This is a small python program that allows easy and fast extraction of Bioclimatic variables (commonly used in ecological analyses and modeling) from 2 of the most prohiminent climate datasets, Chelsa and WorldClim. To extract the data, you only need the lon/lat (x,y) coordinates using any of the Coordinate Reference System in combination with the download GeoTIFF files. The program will take care of offset + scale correction and will output the data in the proper units for each variable.

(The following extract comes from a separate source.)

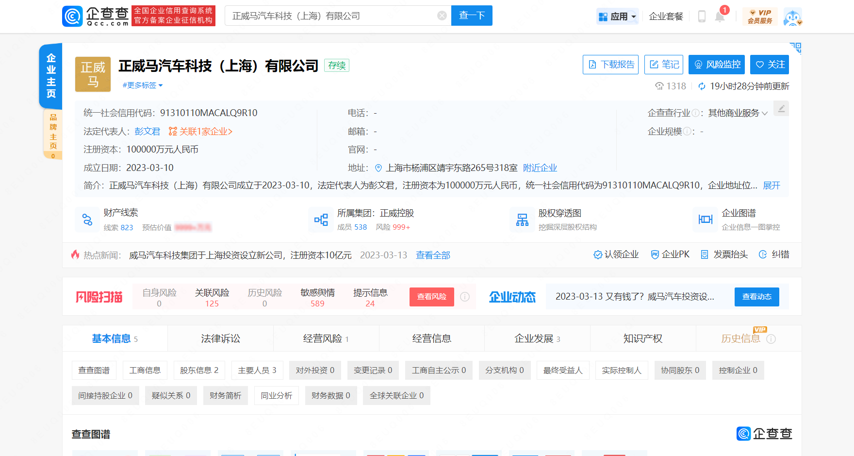Expand the 更多标签 tags dropdown

143,85
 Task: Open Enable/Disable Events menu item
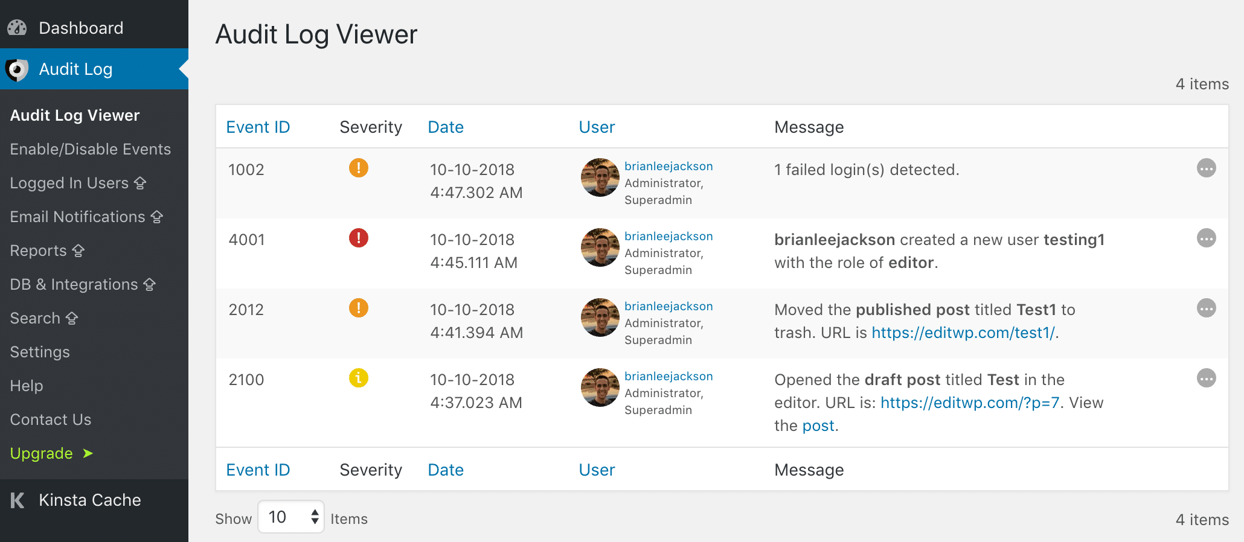(91, 149)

Included also is a quick way to visualize with the Plotly library via running data_viz.py script that can improved and customized.

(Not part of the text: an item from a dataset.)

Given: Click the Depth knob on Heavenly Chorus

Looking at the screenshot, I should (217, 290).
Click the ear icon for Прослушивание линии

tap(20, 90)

Latest publication : WorldClim 2: new 1-km spatial resolution climate surfaces for global land areas (2017)
Historical data range : 1970-2000
Data at 1 km2 resolution for all 19 BIOCLIM vars https://www.worldclim.org/
Metadata : bioclim-data-extraction/data/specs/anuclim61.pdf
Latest publication : Global climate-related predictors at kilometre resolution for the past and future. (preprint)

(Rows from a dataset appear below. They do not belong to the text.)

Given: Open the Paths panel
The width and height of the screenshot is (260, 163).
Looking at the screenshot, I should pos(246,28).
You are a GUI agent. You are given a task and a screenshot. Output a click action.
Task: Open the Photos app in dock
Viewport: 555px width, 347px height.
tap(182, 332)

Historical data range : 1981-2010
Data at 1 km2 resolution for all 19 BIOCLIM vars/ https://chelsa-climate.org
Metadata : bioclim-data-extraction/data/specs/CHELSA_tech_specification_V2.pdf
Use conda to setup the python environment
For full requirements see requirements.txt. Uses mainly python > 3 with the following main libraries:
- rasterio
- pyproj
- pandas
Clone the repo
git clone git@github.com:simlal/bioclim-data-extraction.git
cd bioclim-data-extraction
Create a new conda environement
conda create --name bioclim --file requirements.txt
conda activate bioclim
There are some unused dependencies in there, but there are some intricacies regarding compatible versions of rasterio and pyproj so just go ahead and use the requirements.txt
Dir structure
.
├── data
│ ├── bioclim
│ ├── specs
│ │ ├── anuclim61.pdf
│ │ └── CHELSA_tech_specification_V2.pdf
│ ├── states.csv
│ └── urls
│ ├── chelsa_bioclim19_S3paths.txt
│ └── worldclim_bioclim19_30s_path.txt
├── scripts
│ ├── config.yaml
│ ├── data_extraction.py
│ ├── download.py
│ ├── __init__.py
├──requirements.txt
└── run.py
We will perform our data analysis from the main directory (i.e. run.py in this example).
mkdir data/bioclim/
wget -i data/urls/chelsa_bioclim19_S3paths.txt -P data/bioclim/
wget -i data/urls/worldclim_bioclim19_30s_path.txt -P data/bioclim/
Steps
- Run bioclim_download.py from the command line.
python scripts/download.py
chelsa : for Chelsa bioclim19 dataset
worldclim : for WorldClim bioclim19 dataset
both : for Chelsa and WorldClim bioclim datasets
Enter which dataset(s) you would like to download.
- Entering dataset (or 'both') keyword will start the download.
There will be some infographics about the progress and speed of the download within the terminal. Note that the download will proceed by chunks.
Use directly with CrsDataPoint class from run.py
>>> from scripts.data_extraction import CrsDataPoint
>>> sherby_3857 = CrsDataPoint('Sherbrooke', epsg=3857, x=-8002765.769038227, y=5683742.6823244635)
>>> sherby_3857.get_info()
id : Sherbrooke
EPSG : 3857
Map coordinates :
x = -8002765.769038227
y = 5683742.6823244635
(x,y) = (-8002765.769038227, 5683742.6823244635)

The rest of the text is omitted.